# how to transfer on baby bib white ? need help on this



## hanna21 (Jan 24, 2017)

i know how to do transfer process done some on black and white tshirts but am looking to do baby bibs and i done 3 so far , the problem with the bib is it has this plastic sheet under it and with the heatpress it sort of mesesup.

also the sticky tape on it , i have to make sure that part of this area is out of the heatpress otherwise it melts and cannot stick it on no more.

the meterial is like hair u can swipe it left or right , how do i work on this to get best results


















Fabric composition: 65% Cotton, 35% Polyester
Polyethylene ethylene vinyl acetate backing
Warning: Keep away from fire and flames.

am using jpss light.


----------



## chuckh (Mar 22, 2008)

I wouldn't use a heat applied transfer on that product for the exact reason you are having issues.
If I had those bibs, I would screenprint with an air dry, water base ink.

If you want to heat apply transfers to bibs, get a different bib w/o the backing.


----------



## hanna21 (Jan 24, 2017)

chuckh said:


> I wouldn't use a heat applied transfer on that product for the exact reason you are having issues.
> If I had those bibs, I would screenprint with an air dry, water base ink.
> 
> If you want to heat apply transfers to bibs, get a different bib w/o the backing.




this was not 100% cotton.

should i get my self a 100% cotton wil it transfer on it better.


----------



## chuckh (Mar 22, 2008)

That's what I would do. Also, see if you can find one with a shorter nap...it should help with the adhesion/durability of your transfer. 

Bibs for sublimation (100% polyester) will be white and very smooth. 

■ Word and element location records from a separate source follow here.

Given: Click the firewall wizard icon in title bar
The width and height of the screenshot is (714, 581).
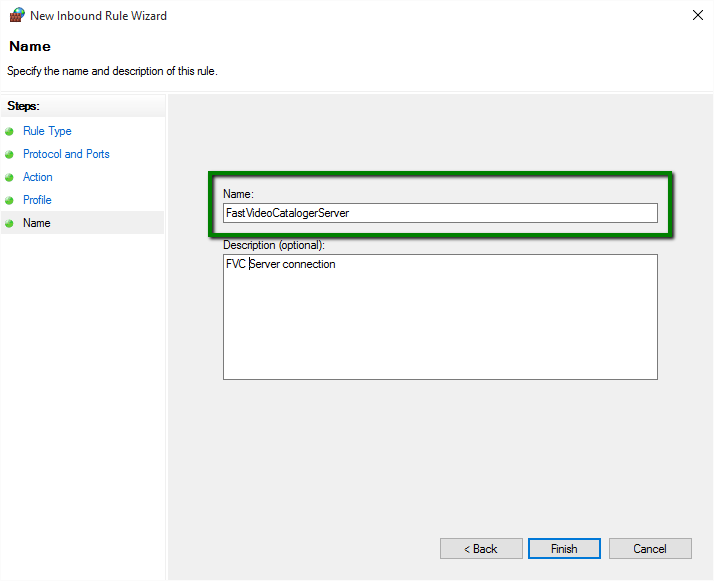Looking at the screenshot, I should click(16, 16).
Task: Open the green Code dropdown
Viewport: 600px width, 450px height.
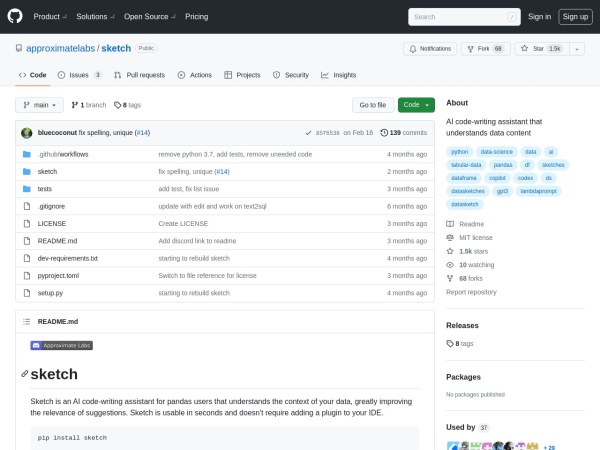Action: pyautogui.click(x=416, y=104)
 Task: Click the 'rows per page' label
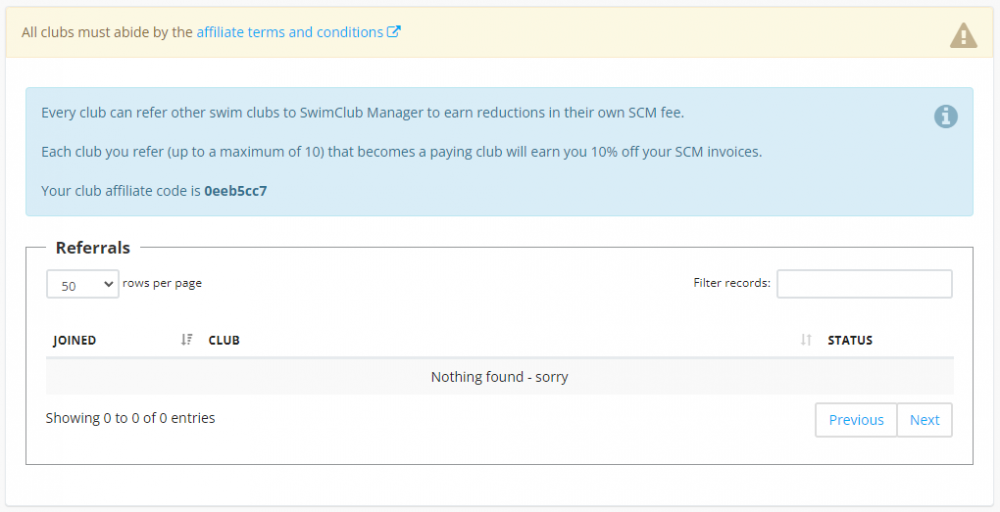(162, 283)
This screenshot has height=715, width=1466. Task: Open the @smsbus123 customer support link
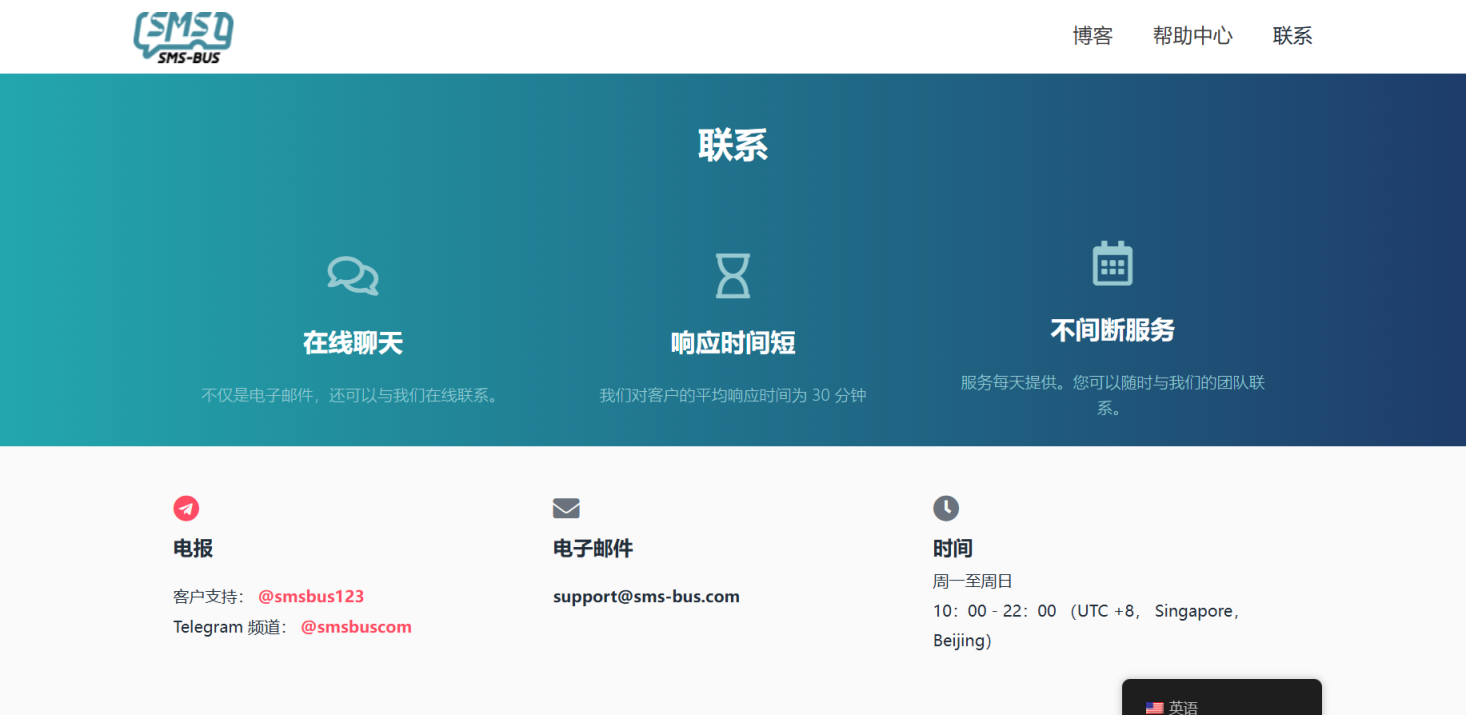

I'm big into ordering samples and trying a few different brands or styles, and then sticking with those that work best.

Good luck!


----------



## splathead (Dec 4, 2005)

Most of the bibs you find at wholesalers like Sanmar and TSC will not have the vinyl backing.


----------



## bibsanddribble (Mar 13, 2017)

you are trying to transfer onto a PUL, basically it's a fabric that has been 'laminated' with a plastic, I defently wouldn't try to use a heat press with them, I would either embroider or screen print them


----------